If you have debt from multiple sources like credit cards, car loans, personal loans with different APR, you should look at Debt consolidation as a way to lower your interest rate and simplify your life by replacing all these payment with one payment
Let us take an example to understand how powerful debt consolidation be and how it can help you in paying down debt.
Let us assume Jack has three credit cards with $5,000 balance on each of them. In this example we will assume the APR on these cards is as follows 15%, 18% and 20%. All of them have to be paid back in a period of five years.
For Debt 1, jack has to pay $118.95 per month and a total of $7,136.98 over the life of the loan. $2,136.98 will go towards interest payment.
For Debt 2, jack has to pay $126.97 per month and a total of $7,618.03 over the life of the loan. $2,618.03 will go towards interest payment.
For Debt 3, jack has to pay $132.47 per month and a total of $7,948.17 over the life of the loan. $2,948.17 will go towards interest payment.
Jack will be paying around $378 monthly to pay down these debts over a period of five years and would have paid over $7,700 in interest expenses.
Using Debt consolidation, Jack can reduce both the payment and the time needed to pay back the loan. If you have a good credit score, you can get a personal loan at 7-9% APR from a bank or peer to peer lending sites like Lending Club and Prosper. The difference in the monthly installment can be a huge. If you were able to pay the higher monthly payments, you can maintain your monthly payment and you will be out of debt sooner.
In the first option, after consolidation, Jack has $15,000 debt with 9% APR which can be paid down in 5 years with $311.38 in monthly payments. This will result in a saving of $67 per month for a one time effort. Only $3,682.52 goes towards interest payment.
Under option 2, if jack maintains the same level of payment after reconsolidation, he can pay back the same debt ($15,000) in only 4 years. This one time debt consolidation exercise saved Jack one year of interest payment. Only $2,917.23 goes towards interest payment.
How to make debt consolidation work
Debt consolidation can be tool to pay down debt in the same way using 0% loans from balance transfer offers to pay down debt can be but if you do not use debt consolidation properly, it can bite you back.
The general goal with debt consolidation is to reduce your APR, streamline your payments, and get you on the path of becoming debt free. However there are some things you have to keep in mind when you go for debt consolidation:
Try to keep the duration of the consolidation loan around the same as your current loans. In the above example, if Jack was to opt for option 3, he would save a lot more on a monthly basis but would have to pay the loan for a period of 10 years and would end up paying more towards interest expenses over the life of the loan. While this may be helpful for someone who is struggling to meet the payment on their debt, it will keep you in debt for a longer period of time. This is one trap to avoid when you are going for debt consolidation.

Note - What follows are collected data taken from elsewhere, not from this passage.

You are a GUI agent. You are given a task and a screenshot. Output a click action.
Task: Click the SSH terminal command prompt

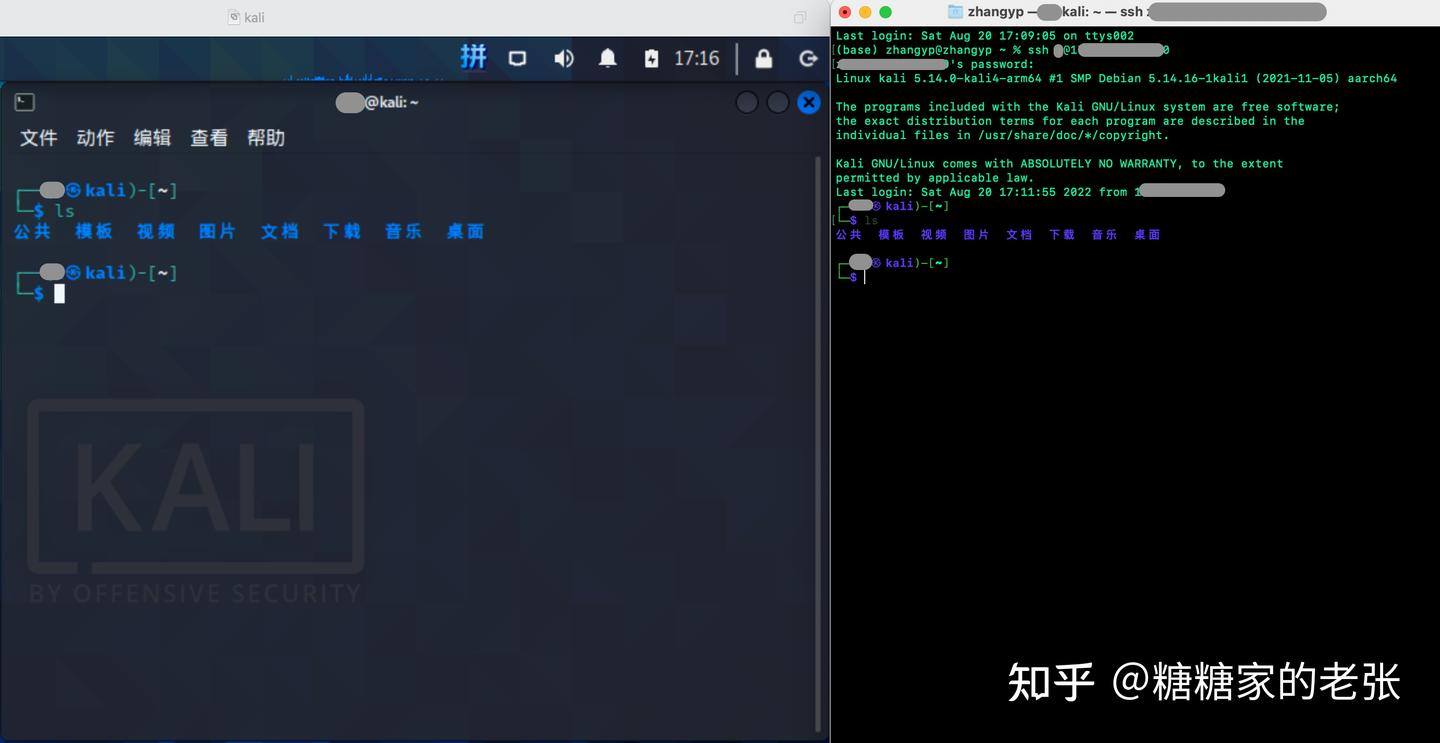[865, 277]
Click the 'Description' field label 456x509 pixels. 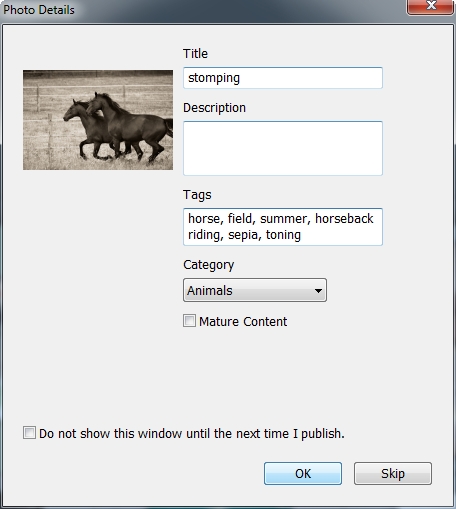[x=214, y=108]
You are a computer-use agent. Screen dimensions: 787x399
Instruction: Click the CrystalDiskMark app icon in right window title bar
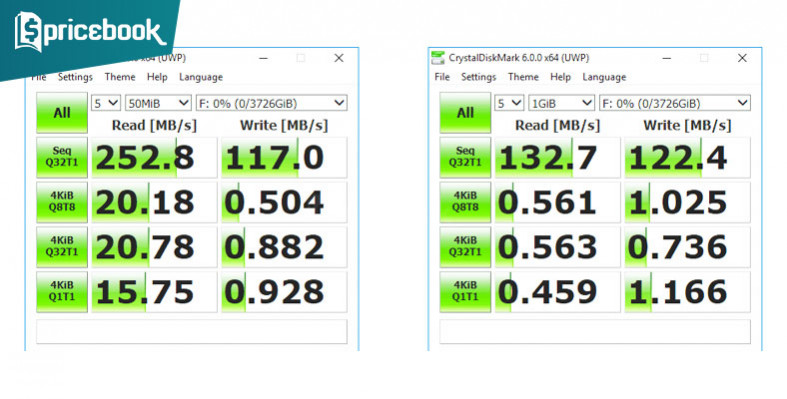click(438, 58)
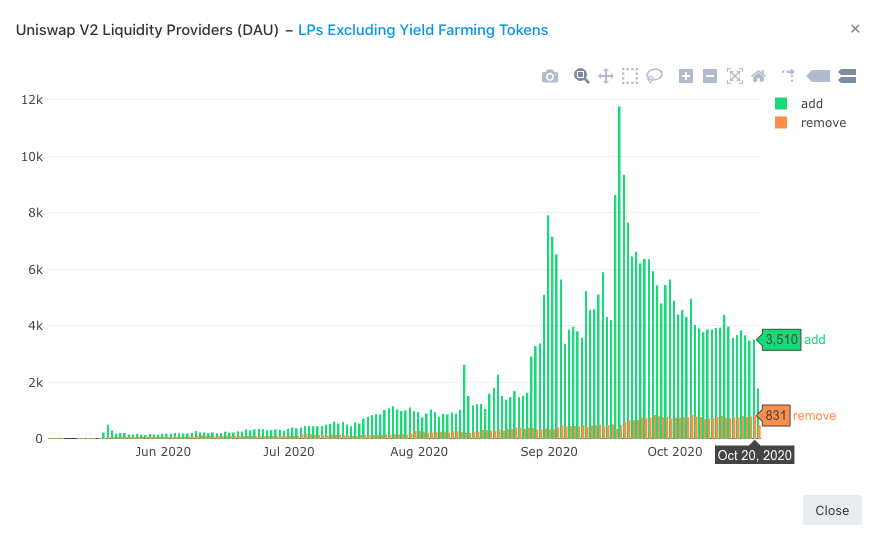This screenshot has width=882, height=534.
Task: Show closest data on hover
Action: 818,76
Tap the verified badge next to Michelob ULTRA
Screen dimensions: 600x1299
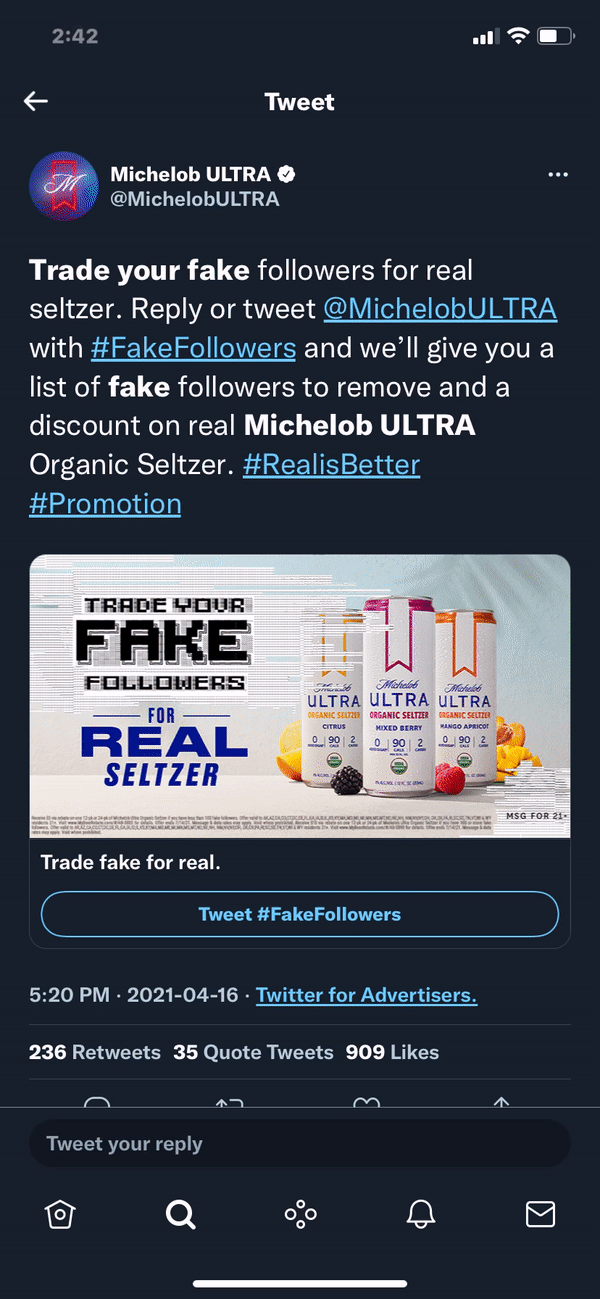pyautogui.click(x=287, y=175)
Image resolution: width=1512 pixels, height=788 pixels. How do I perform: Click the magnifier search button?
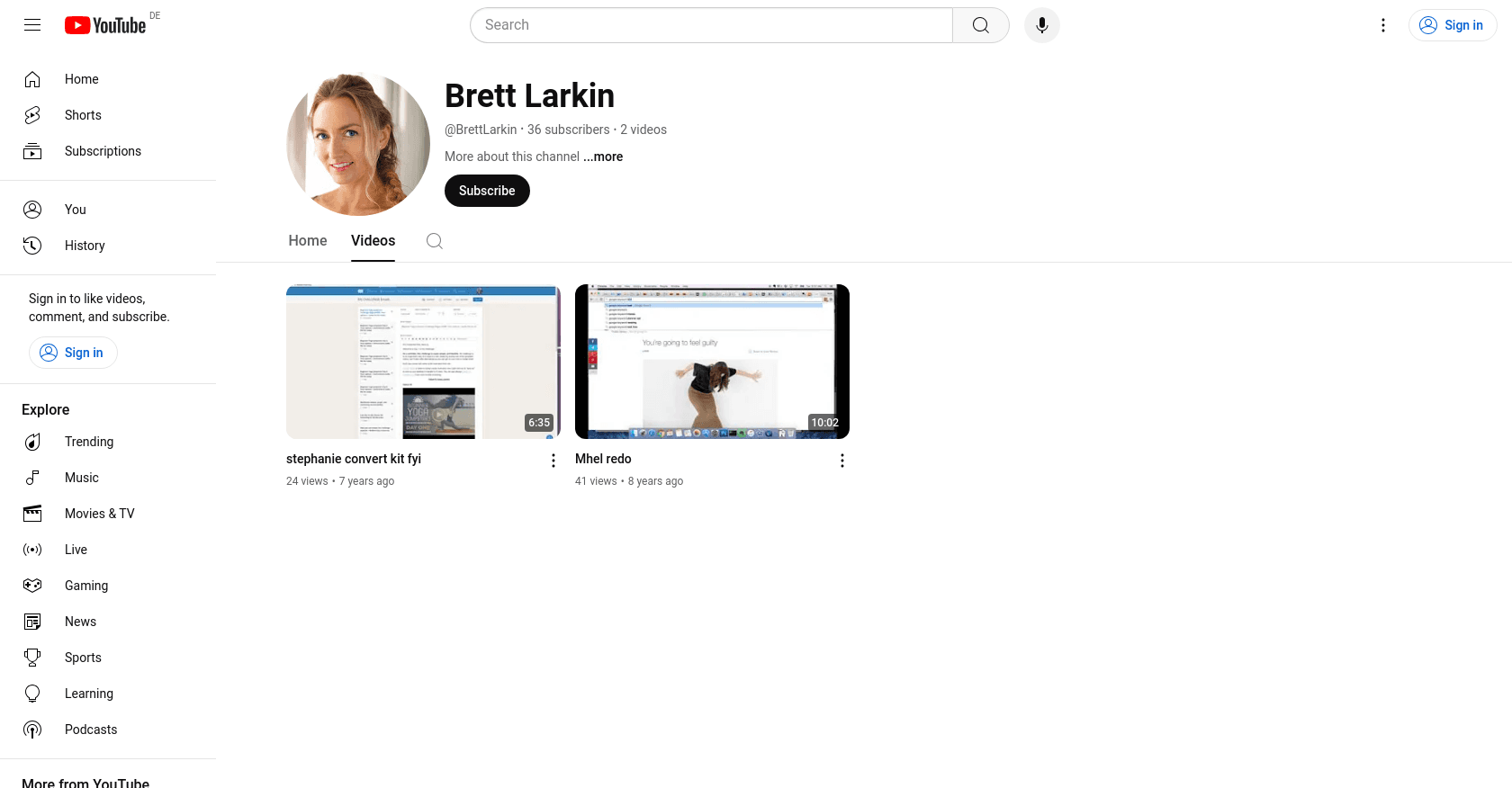(980, 25)
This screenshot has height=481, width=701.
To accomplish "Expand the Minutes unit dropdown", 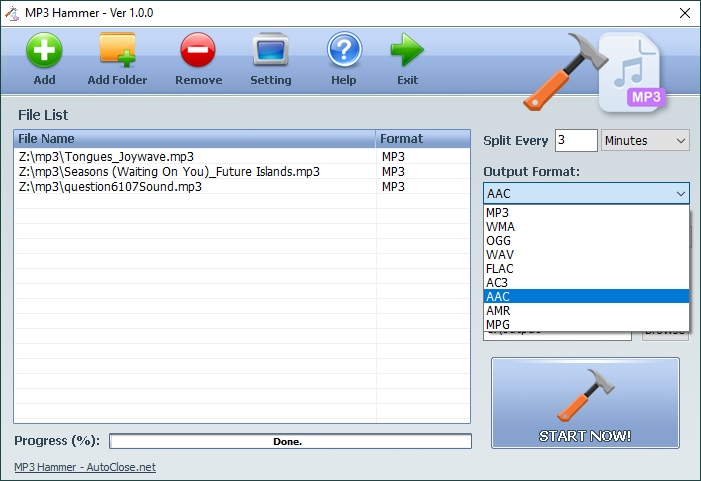I will [646, 141].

It only makes sense to refinance higher cost debt with lower cost debt not the other way round. For sake of simplicity, sometimes you may be tempted to consolidate all loans you have. This may sound like a wise thing to do but is a financial mistake unless you have a history of missing payments because you cannot manage the different payment you make.
Do you use debt consolidation? How much has debt consolidation saved you?